The further fracture had been so excruciating that Bertha had resorted to accepting the morphine tablet the doctor had offered her … but only half of it. She was therefore feeling a little dopey, as if she’d downed a couple of large schooners of good quality sherry, but the medicine had at least eradicated her pain sufficiently to let the doctor re-set and re-plaster her leg and it was still working its magic.
All she was feeling from her injury at the moment was a bearable dull throb. Once the effects of the pill wore off, though, she was adamant that her own pain-killing remedy would see her through from now on.

In a laboured voice, she responded, ‘No, thanks, lovey. I just want to sleep now.’

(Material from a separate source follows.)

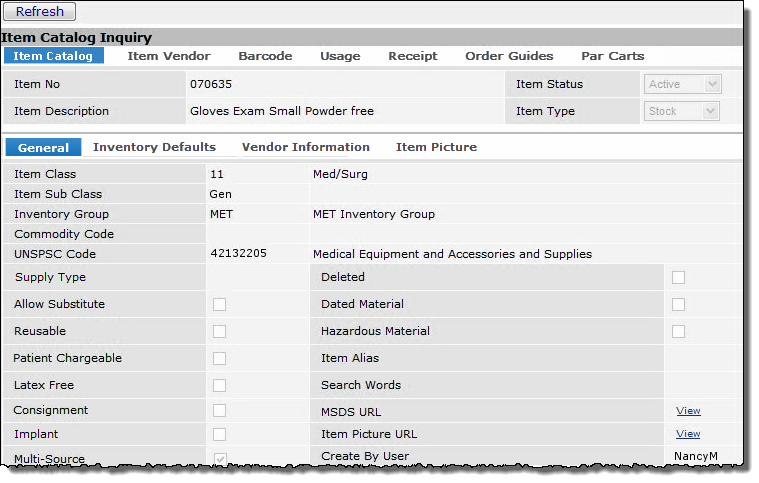Enable the Reusable checkbox

(x=219, y=332)
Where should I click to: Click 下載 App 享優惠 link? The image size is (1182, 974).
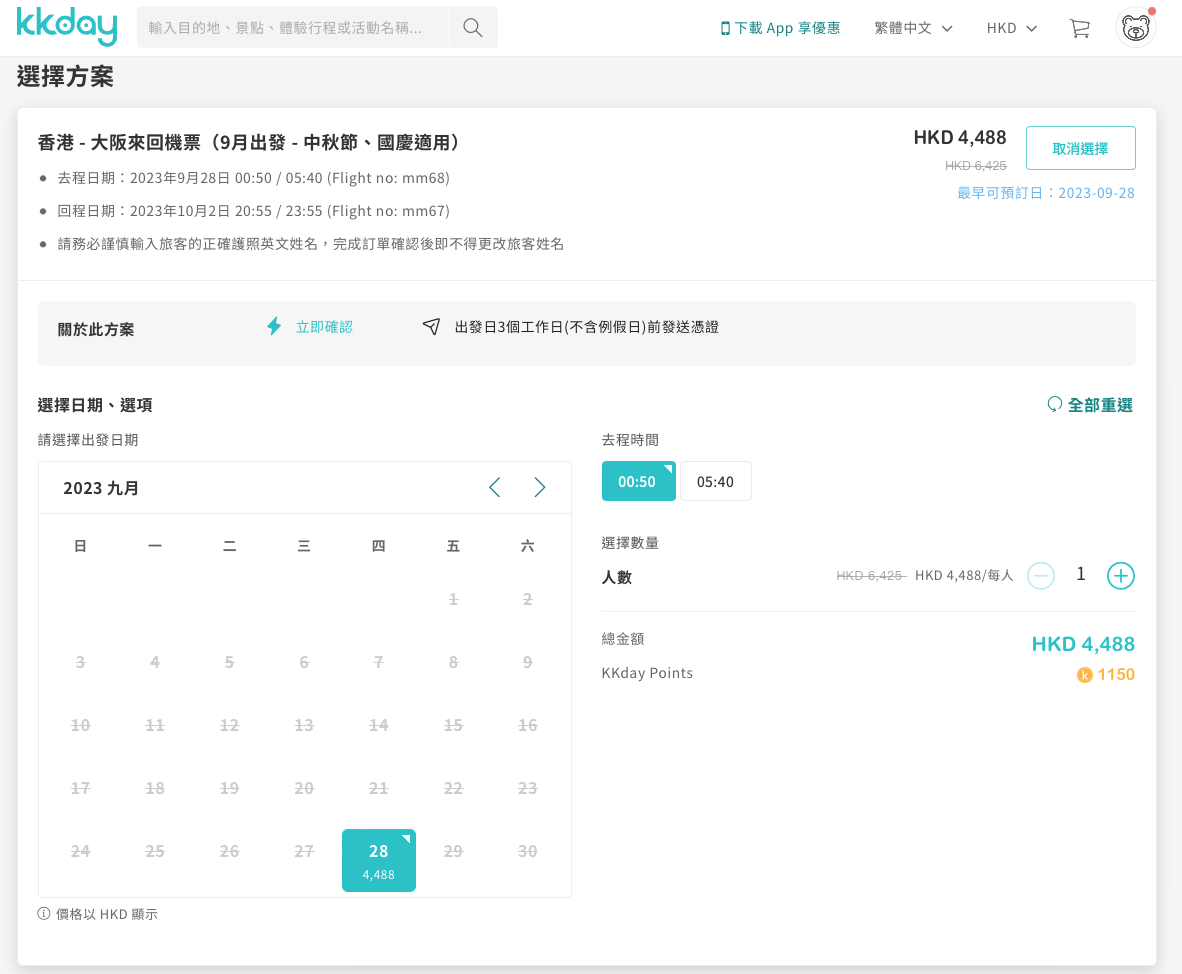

Aidy leaned down to peck her cheek then whispered, ‘This is all my fault and I’m so sorry, Gran. I know you lied to the Doc. You weren’t disobeying his orders at all. You were trying to wake me up because I was late back for work, weren’t you?’

Drowsily she answered, ‘When I woke up and saw you fast off in the chair, then noticed the time, I was worried you’d be in trouble. I did me best to shout you awake but I just couldn’t … I didn’t want to tell the doctor what really happened and make you look bad, a young woman of your age, sleeping the afternoon away …’

Aidy wasn’t listening to her. The mention of work had sent a wave of sheer panic rushing through her.

‘Oh, Gran, I’ve got to go! I should be at work. Will you be …’

Despite her own drug-induced state, Bertha knew why Aidy was concerned. ‘Just go, love. I’ll be fine. And stop worrying. Yer boss’ll be understanding when you tell ’em yer old gran had an accident and you had to get the doctor to her.’

Aidy just had to pray she would be.

Having run all the way back to work, her lungs felt like they were on fire and she was gasping for breath by the time she slipped through the gates, dashed over the yard and sneaked her way round to her own department. Stopping for a moment outside the door to the workroom, she tried to compose herself then walked inside as if she had just slipped out for a moment.